Work required | Within the entries below, the lines from the one with "[Sdílet na LinkedIn] (516, 1511)" through the one with "[Sdílet na X (Twitter)] (474, 1511)" are to be set down exactly, both ends kept.
════════════════
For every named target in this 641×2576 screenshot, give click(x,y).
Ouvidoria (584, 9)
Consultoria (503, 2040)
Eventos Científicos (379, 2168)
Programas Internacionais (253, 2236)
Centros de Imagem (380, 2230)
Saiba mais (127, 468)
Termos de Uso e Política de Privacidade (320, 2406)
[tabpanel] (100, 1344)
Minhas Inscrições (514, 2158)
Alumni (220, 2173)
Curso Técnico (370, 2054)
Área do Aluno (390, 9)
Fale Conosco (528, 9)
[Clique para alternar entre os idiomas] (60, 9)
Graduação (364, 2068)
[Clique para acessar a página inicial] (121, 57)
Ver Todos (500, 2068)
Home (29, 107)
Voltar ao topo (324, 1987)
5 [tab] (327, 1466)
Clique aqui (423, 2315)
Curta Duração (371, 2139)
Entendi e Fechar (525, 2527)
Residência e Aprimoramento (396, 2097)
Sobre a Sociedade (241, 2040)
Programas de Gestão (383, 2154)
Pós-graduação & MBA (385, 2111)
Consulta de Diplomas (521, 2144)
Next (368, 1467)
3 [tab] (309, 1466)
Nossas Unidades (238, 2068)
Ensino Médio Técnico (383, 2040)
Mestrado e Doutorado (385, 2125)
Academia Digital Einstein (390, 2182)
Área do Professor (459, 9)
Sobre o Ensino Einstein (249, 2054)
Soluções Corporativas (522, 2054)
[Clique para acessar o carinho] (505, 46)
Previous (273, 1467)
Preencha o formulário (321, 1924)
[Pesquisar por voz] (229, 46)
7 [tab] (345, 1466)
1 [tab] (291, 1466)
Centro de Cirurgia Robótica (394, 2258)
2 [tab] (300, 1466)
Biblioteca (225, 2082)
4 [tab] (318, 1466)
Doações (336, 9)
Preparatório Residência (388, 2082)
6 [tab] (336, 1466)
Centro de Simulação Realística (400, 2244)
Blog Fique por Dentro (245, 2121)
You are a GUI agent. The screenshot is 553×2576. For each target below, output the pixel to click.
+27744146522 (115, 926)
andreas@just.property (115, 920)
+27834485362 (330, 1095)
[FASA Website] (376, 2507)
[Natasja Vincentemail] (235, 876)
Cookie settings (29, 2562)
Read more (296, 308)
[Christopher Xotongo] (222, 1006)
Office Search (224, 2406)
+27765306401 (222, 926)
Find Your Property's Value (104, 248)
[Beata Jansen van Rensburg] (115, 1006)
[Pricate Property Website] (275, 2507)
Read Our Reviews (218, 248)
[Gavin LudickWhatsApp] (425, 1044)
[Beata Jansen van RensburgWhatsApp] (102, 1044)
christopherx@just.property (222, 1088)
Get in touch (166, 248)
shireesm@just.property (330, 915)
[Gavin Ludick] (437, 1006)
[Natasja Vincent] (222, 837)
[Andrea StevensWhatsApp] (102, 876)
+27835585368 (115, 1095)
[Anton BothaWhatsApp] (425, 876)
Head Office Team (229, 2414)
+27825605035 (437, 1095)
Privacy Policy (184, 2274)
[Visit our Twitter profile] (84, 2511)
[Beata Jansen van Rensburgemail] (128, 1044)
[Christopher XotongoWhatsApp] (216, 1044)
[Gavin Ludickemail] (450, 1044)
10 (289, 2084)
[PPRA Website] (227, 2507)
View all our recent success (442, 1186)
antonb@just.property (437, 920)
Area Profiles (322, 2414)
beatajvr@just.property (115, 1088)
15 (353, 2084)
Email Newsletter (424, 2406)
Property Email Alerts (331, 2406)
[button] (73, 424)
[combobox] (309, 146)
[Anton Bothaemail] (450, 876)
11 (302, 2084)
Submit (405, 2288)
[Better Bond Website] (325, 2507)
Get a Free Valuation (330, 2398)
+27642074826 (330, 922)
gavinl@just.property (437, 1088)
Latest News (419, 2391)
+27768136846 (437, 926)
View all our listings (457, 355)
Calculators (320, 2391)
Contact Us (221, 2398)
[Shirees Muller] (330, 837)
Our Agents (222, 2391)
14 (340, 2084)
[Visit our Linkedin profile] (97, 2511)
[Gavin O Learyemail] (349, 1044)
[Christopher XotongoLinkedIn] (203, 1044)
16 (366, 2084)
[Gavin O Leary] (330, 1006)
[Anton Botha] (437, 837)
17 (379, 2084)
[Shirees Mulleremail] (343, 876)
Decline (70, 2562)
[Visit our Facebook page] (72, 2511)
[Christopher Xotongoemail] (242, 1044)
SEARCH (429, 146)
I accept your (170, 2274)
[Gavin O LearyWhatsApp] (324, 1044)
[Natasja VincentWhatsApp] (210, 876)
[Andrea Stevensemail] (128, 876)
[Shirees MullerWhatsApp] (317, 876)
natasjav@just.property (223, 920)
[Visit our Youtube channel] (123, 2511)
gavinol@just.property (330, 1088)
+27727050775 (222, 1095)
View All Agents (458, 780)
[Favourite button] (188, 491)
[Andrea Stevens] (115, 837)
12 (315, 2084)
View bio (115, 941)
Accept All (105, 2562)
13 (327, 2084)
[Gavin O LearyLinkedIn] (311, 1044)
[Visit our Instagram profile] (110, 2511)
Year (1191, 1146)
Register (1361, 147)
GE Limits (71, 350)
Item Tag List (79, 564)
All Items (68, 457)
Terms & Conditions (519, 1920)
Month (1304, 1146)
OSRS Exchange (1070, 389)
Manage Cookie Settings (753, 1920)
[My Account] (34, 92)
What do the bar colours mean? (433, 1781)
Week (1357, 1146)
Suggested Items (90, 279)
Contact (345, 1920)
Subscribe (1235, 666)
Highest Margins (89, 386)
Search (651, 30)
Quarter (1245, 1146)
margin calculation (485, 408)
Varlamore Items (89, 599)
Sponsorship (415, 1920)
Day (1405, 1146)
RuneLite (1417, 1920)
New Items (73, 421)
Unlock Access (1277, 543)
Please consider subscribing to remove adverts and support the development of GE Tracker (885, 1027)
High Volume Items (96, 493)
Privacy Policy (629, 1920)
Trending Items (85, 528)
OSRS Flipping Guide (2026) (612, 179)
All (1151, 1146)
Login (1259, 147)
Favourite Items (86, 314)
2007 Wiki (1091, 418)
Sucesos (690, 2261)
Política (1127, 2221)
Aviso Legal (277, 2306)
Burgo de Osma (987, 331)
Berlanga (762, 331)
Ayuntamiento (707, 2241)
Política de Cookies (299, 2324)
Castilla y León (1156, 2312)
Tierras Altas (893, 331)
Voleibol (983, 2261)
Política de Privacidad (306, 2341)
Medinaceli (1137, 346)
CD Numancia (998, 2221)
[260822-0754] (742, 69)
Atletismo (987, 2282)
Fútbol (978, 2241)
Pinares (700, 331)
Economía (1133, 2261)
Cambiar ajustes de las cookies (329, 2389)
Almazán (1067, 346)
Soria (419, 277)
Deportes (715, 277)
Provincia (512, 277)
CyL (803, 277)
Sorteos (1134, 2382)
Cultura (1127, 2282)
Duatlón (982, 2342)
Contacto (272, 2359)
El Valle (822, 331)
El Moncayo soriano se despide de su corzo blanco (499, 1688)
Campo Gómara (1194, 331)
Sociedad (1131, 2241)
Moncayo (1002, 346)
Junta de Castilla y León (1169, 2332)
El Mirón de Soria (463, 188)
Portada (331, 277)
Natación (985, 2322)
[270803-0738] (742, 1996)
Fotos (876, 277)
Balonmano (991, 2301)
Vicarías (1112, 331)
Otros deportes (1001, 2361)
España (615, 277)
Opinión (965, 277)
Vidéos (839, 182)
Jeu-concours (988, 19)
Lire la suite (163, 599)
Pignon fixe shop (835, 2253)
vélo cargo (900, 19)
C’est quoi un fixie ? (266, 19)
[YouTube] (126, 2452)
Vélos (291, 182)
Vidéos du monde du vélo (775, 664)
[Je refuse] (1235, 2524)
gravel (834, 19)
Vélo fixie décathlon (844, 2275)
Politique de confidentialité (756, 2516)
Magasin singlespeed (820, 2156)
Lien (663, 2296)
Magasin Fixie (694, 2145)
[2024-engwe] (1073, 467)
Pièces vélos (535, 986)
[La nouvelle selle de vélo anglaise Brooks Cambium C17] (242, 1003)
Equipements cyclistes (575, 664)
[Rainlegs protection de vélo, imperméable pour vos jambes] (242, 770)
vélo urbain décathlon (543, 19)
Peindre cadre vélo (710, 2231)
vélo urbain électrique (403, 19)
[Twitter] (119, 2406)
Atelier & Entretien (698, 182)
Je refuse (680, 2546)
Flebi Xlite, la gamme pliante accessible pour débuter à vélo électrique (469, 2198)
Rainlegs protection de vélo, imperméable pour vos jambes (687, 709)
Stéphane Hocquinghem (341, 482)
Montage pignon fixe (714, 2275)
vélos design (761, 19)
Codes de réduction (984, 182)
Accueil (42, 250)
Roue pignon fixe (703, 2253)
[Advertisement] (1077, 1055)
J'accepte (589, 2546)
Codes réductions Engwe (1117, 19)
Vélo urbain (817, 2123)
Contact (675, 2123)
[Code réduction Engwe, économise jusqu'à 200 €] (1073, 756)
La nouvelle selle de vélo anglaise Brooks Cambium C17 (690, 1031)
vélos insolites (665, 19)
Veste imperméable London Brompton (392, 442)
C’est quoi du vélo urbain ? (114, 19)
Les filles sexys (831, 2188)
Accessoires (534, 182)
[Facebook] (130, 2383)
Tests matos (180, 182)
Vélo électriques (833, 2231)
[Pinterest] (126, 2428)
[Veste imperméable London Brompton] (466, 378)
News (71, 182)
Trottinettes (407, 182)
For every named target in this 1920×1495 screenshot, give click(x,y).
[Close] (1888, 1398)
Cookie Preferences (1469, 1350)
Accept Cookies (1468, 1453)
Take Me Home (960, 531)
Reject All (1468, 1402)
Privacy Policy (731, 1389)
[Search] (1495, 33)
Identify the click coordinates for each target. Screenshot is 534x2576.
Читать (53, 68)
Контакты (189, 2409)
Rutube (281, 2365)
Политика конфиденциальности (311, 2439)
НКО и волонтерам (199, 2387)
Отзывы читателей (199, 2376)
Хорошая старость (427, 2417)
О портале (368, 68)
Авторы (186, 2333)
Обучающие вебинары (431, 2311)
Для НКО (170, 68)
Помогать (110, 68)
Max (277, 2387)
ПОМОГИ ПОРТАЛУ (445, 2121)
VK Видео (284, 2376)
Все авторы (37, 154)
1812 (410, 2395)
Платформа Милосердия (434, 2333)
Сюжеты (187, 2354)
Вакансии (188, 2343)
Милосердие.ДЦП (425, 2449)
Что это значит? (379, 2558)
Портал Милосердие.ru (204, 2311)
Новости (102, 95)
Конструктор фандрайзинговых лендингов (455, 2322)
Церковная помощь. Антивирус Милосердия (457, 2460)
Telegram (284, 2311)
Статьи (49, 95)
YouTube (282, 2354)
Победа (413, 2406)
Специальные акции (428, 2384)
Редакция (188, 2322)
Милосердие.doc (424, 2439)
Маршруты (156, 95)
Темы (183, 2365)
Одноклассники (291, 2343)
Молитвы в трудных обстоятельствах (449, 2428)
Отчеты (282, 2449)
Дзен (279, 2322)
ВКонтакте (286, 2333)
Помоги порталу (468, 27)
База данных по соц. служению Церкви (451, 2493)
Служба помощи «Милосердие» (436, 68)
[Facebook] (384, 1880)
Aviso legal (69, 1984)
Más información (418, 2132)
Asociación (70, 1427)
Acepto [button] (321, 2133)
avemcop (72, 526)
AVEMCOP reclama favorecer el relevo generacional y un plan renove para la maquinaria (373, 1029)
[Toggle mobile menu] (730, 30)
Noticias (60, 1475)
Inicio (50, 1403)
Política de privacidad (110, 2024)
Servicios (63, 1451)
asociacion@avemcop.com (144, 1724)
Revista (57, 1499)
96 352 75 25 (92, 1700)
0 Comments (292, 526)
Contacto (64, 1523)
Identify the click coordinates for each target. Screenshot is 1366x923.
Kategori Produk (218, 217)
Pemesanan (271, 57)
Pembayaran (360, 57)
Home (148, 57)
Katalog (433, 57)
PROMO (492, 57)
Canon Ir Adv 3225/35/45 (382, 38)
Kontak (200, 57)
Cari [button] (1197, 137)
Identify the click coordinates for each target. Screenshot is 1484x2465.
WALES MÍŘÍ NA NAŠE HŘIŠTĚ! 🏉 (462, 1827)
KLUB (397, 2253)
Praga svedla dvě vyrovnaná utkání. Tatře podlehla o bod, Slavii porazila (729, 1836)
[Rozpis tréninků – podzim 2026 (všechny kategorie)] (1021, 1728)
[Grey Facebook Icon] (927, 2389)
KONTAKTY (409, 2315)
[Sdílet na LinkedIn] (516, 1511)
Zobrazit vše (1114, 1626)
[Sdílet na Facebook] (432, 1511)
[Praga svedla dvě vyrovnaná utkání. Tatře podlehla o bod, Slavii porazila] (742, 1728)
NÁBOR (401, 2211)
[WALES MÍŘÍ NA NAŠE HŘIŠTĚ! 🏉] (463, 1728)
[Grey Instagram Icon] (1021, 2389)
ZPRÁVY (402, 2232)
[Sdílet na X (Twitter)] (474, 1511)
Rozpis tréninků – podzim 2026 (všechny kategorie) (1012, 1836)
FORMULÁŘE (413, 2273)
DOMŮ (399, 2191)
════════════════
Expected output |
[Sdílet na LinkedIn] (516, 1511)
Zobrazit vše (1114, 1626)
[Sdílet na Facebook] (432, 1511)
[Praga svedla dvě vyrovnaná utkání. Tatře podlehla o bod, Slavii porazila] (742, 1728)
NÁBOR (401, 2211)
[WALES MÍŘÍ NA NAŠE HŘIŠTĚ! 🏉] (463, 1728)
[Grey Instagram Icon] (1021, 2389)
ZPRÁVY (402, 2232)
[Sdílet na X (Twitter)] (474, 1511)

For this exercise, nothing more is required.